Tarasov laughed. “I’m starting to understand you, Colonel Castillo. You say things designed to startle or outrage. People who are startled or outraged tend to say things they hadn’t planned to say. Alek was right to warn me not to go with my first impression of you, which—by your design, of course—is intended to make people prone to underestimate you.

“Got me all figured out, have you, Uncle Nicolai? Tell me about the gene pool.”

“We’re not really related, except very distantly. Our families have been close, however, for many years.”

“Do I see the Oprichnina raising its ugly head?” Castillo asked.

“Why ugly?” Tarasov said. “Did what you may have heard of the Oprichnina make you think that?” He turned to Pevsner. “How much did you tell the colonel about the separate state, Alek?”

“What I didn’t tell him, Svetlana did,” Pevsner said.

“And what Svet didn’t tell him, Nicolai, I did,” Tom Barlow said, and then turned to Castillo. “Charley, when Alek first left Russia and bought the first Antonov An-22 and went into business, the man who flew it out of Russia was an ex-Aeroflot pilot and Air Force polkovnik named Nicolai Tarasov.”

“And we have been in business together since then,” Tarasov said. “Does this satisfy your curiosity, Colonel Castillo, or have you other questions?”

This could all be bullshit, which I am, in my naïveté, swallowing whole.
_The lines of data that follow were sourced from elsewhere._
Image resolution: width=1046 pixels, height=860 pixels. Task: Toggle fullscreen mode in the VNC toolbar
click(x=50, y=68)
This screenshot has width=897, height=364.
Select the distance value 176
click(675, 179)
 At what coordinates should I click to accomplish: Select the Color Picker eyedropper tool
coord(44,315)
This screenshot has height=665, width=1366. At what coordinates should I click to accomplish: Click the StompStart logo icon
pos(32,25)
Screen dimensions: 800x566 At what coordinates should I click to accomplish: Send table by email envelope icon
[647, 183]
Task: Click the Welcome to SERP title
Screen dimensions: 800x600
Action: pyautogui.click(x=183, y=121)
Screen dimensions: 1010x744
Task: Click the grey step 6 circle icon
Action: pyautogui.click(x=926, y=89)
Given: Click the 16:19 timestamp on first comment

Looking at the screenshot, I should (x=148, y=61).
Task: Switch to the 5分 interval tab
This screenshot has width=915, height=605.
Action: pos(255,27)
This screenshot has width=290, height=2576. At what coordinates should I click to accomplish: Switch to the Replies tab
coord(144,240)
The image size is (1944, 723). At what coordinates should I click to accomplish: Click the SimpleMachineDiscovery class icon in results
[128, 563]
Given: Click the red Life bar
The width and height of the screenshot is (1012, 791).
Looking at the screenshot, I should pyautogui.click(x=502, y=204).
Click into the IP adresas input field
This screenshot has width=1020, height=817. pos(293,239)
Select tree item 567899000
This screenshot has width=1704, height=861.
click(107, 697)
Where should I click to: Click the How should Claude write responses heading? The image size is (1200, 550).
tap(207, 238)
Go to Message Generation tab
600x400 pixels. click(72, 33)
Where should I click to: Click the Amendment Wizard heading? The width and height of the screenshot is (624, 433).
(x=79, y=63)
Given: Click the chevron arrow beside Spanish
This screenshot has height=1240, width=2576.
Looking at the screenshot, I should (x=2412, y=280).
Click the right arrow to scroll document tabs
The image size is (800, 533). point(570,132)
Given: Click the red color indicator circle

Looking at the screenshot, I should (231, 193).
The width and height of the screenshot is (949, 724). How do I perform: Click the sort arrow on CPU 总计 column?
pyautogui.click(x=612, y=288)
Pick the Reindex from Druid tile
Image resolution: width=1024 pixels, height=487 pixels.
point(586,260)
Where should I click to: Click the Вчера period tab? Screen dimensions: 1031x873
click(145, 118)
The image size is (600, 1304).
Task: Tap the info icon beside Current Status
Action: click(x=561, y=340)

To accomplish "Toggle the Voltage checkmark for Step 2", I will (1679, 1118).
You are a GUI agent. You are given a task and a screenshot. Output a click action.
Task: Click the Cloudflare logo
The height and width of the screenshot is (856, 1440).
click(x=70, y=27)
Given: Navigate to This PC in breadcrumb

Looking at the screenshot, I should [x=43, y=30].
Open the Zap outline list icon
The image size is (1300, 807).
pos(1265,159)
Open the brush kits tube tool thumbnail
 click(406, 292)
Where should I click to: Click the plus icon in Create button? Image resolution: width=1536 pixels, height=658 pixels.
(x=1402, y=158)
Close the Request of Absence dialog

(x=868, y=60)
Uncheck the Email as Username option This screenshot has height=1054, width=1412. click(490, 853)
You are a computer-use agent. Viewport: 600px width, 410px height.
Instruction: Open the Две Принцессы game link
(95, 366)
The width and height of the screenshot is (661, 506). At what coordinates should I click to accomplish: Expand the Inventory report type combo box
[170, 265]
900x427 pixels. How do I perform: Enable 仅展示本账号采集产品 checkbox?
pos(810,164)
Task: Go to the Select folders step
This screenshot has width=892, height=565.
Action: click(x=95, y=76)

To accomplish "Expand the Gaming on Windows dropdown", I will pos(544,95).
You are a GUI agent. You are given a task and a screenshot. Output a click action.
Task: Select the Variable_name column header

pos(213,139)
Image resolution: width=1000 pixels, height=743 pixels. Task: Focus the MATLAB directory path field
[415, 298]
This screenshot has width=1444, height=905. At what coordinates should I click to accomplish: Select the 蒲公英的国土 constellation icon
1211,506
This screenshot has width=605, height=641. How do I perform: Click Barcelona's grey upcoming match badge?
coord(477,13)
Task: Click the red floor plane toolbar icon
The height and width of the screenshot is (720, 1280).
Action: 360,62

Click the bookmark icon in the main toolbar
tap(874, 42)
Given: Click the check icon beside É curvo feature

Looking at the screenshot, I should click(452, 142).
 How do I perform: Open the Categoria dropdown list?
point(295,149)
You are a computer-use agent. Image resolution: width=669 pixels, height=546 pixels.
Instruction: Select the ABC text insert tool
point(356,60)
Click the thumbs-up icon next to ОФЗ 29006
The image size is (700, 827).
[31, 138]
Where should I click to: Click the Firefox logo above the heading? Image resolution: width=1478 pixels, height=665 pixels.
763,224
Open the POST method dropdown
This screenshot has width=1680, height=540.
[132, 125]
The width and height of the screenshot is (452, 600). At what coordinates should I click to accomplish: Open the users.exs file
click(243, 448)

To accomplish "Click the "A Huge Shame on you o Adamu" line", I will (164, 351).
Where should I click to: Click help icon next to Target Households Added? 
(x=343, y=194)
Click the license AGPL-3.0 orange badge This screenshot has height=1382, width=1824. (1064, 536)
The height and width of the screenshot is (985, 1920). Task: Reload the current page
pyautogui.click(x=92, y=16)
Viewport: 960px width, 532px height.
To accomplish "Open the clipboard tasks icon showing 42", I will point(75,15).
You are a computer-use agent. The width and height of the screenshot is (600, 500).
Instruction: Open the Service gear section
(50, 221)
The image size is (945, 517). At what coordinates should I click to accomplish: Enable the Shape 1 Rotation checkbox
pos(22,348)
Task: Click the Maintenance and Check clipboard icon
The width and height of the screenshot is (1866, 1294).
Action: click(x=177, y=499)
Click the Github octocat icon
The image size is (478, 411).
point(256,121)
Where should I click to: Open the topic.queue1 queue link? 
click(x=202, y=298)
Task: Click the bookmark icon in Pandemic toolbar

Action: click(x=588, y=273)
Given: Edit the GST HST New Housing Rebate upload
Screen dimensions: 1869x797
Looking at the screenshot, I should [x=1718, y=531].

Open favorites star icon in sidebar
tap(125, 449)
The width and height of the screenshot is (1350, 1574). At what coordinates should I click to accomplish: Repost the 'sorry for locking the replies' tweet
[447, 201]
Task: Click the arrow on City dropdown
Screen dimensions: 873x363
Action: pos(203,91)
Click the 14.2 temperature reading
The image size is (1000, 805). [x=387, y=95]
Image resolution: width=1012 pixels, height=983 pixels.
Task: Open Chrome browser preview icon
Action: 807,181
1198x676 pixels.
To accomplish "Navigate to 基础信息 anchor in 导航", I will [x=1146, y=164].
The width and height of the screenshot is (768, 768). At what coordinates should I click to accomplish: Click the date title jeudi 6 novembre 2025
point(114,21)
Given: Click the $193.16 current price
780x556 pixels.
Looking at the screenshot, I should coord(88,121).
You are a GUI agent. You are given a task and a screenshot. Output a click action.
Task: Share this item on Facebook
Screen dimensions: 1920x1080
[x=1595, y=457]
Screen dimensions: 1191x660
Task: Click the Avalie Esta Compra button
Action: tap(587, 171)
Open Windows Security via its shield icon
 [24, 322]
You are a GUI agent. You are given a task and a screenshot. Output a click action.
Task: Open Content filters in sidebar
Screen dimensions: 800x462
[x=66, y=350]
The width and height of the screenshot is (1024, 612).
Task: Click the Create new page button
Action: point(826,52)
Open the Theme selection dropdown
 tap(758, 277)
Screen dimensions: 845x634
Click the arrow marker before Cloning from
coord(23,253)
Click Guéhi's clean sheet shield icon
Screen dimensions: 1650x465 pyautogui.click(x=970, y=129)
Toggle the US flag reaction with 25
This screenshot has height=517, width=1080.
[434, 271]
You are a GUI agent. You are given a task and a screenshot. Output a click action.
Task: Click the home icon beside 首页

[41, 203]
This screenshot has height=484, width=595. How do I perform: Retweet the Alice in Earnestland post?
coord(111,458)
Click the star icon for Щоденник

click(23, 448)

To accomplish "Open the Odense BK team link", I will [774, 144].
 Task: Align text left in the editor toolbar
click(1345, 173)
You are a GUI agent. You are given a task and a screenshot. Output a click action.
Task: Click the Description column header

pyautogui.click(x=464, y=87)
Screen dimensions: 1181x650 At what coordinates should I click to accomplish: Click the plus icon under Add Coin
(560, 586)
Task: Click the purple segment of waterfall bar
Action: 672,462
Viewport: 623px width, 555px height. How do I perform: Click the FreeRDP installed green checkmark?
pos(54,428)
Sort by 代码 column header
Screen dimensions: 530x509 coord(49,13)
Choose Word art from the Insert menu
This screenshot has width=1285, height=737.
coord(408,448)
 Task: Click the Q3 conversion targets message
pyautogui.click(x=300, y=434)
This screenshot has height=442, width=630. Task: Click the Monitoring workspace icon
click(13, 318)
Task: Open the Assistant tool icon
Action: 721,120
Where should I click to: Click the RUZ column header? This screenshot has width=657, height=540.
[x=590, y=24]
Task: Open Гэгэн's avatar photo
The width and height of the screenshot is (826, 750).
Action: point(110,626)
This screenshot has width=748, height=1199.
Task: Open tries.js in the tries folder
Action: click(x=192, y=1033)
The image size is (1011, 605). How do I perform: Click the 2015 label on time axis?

On the other hand, my gut tells me it’s not.

“Just one,” Castillo said. “Are you going to check me out in the Mustang on our way back and forth to Area 51?”

“It would be my pleasure,” Tarasov said.

“Can I go like this?” Sweaty asked, twirling in her bikini.

Castillo saw in Pevsner’s eyes that he was considering discouraging her notion, and wondered why, and then that Pevsner had decided she could—or even should—go, and wondered about that, too.